The director of Peenemünde was there to plan how to refit this massive underground space for rocket production. The first shipment of 107 concentration camp workers from Buchenwald arrived inside the Kohnstein on 28 August, before the von Braun brothers reached Nordhausen. The laborers were there to expand the tunnel system for missile manufacture. Wearing black-on-gray striped uniforms and guarded by grim Nazi SS overseers.

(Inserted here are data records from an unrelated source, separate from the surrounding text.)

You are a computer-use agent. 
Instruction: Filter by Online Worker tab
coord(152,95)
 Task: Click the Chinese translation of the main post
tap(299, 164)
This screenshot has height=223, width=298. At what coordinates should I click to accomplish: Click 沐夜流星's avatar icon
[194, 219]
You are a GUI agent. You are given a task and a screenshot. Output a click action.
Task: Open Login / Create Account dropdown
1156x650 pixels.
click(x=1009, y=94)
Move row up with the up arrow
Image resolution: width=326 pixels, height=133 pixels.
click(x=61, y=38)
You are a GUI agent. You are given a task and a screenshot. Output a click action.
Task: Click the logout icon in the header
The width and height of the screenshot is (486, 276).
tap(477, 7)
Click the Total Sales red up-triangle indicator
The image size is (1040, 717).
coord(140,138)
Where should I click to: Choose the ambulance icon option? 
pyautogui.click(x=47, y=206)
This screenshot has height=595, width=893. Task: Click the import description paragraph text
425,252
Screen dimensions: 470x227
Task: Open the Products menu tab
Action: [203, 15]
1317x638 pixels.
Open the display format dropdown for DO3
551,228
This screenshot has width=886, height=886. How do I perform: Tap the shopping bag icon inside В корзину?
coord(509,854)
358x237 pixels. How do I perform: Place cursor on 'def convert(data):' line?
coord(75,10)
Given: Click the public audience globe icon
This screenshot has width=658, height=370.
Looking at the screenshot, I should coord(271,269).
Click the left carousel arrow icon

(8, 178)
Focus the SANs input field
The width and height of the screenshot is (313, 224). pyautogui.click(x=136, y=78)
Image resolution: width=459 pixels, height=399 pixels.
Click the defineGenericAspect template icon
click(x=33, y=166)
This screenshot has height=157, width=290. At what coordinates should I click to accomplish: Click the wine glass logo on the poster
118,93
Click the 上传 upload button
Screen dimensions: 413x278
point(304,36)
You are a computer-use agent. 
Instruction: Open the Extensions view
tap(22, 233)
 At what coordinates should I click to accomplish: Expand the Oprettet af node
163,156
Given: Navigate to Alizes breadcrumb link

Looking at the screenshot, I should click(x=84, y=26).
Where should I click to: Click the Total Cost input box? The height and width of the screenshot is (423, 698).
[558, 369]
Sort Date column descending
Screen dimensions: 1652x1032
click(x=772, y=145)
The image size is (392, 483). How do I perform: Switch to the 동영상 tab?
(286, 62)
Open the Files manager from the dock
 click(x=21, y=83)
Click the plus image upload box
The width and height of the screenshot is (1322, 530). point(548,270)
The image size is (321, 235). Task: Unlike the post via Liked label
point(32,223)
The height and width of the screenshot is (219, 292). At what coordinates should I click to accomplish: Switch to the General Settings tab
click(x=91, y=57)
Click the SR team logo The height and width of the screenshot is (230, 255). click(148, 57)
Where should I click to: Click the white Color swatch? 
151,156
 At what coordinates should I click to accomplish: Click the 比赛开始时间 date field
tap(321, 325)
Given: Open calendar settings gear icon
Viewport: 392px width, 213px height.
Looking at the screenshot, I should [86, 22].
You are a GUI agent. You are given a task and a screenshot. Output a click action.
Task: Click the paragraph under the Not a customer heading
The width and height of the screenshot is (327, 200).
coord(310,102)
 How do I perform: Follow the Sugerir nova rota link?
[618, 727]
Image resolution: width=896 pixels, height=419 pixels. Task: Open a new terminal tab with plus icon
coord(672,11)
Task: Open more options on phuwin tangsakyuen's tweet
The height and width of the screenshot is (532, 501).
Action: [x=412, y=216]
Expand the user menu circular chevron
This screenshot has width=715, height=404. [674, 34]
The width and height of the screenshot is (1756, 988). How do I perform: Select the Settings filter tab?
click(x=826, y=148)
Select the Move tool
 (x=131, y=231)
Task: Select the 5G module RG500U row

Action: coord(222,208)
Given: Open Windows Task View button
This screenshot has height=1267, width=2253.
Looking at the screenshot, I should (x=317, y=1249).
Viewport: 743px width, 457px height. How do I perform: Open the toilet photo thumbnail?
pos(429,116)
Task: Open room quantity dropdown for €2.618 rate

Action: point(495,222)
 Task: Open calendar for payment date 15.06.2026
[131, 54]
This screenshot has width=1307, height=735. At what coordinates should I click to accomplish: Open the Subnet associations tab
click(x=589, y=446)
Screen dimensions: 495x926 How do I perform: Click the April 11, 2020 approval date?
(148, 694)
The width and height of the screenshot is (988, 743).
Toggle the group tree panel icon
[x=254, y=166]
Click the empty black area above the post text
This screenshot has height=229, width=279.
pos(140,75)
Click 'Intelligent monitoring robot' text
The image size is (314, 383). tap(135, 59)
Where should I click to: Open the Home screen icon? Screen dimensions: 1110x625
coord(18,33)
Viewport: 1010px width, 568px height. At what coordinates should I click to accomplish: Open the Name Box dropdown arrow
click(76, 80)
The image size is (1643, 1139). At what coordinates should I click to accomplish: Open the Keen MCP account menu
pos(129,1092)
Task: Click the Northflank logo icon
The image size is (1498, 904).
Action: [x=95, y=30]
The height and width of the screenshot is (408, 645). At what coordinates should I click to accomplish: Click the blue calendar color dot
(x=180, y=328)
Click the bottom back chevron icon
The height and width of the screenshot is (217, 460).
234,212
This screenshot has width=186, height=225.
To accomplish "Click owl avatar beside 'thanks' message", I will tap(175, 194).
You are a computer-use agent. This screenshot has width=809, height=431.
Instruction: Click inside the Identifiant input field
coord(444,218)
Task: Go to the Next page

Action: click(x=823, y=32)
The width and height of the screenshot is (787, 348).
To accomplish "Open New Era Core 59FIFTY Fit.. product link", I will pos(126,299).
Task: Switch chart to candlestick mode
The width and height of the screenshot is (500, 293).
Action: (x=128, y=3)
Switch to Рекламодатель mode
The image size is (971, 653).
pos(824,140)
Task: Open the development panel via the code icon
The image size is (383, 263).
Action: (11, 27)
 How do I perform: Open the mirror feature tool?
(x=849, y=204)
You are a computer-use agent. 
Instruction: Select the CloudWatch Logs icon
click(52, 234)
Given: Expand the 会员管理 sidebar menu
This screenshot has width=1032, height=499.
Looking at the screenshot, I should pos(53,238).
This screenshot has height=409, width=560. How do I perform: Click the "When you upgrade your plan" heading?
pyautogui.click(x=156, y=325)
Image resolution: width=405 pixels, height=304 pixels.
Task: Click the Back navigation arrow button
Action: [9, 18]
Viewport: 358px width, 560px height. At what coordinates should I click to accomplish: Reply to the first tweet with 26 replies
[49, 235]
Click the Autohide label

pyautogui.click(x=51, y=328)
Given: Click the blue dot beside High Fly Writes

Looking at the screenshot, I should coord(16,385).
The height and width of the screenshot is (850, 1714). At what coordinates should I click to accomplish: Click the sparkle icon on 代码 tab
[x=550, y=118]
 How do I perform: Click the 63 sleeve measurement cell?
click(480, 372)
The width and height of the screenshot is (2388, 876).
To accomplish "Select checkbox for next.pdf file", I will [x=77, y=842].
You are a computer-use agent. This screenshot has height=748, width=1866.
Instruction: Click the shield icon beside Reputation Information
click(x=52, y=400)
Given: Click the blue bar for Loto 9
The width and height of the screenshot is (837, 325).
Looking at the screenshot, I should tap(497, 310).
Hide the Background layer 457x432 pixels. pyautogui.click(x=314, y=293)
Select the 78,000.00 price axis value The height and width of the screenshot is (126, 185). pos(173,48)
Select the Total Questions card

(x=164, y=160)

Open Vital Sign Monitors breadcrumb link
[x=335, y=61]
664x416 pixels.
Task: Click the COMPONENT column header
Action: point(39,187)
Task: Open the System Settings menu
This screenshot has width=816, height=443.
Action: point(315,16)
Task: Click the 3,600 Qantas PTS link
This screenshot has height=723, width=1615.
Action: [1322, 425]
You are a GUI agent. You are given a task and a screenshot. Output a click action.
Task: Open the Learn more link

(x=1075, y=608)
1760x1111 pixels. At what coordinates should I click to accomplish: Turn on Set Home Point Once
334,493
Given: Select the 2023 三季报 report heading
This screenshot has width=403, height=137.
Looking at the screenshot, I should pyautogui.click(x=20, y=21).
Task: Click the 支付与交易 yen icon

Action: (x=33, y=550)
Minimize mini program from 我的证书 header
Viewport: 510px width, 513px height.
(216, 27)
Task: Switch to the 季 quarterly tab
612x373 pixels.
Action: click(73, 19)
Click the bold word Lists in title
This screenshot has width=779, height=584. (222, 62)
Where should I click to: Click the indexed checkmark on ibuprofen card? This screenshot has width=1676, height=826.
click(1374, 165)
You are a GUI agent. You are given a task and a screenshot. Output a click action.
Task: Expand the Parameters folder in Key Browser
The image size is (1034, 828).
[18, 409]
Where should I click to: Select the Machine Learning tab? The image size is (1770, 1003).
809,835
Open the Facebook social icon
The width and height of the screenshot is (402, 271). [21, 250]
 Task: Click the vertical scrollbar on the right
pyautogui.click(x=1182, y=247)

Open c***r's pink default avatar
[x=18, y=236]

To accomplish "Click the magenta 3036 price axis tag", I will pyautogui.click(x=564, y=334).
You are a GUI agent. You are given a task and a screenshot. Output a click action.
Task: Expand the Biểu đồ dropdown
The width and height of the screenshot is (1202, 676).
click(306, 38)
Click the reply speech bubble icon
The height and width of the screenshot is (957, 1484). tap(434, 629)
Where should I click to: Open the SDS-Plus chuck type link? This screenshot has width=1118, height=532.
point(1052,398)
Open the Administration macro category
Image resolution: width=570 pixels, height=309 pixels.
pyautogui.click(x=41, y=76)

Initially, prisoners inside the Kohnstein slept underground on stacked bunks as they excavated, and never saw daylight. There they endured filth, poor food, damp cave walls, cold temperatures, and choking airborne dust constantly replenished by round-the-clock blasting. This last also made sleep for off-shift enslaved workers very difficult. Later, an above-ground concentration camp was established called Dora, initially a subcamp of Buchenwald. As the makeshift Dora facility rapidly grew—it would eventually top out at 40,000 inmates–the prison was administratively detached from Buchenwald in October 1944 to become the independent "Konzentrationslager Mittelbau-Dora." Magnus did not then realize it, but in about a year's time he would be assigned to this subterranean factory space, where he would spend the final nine months of the war managing enslaved Mittelbau-Dora laborers.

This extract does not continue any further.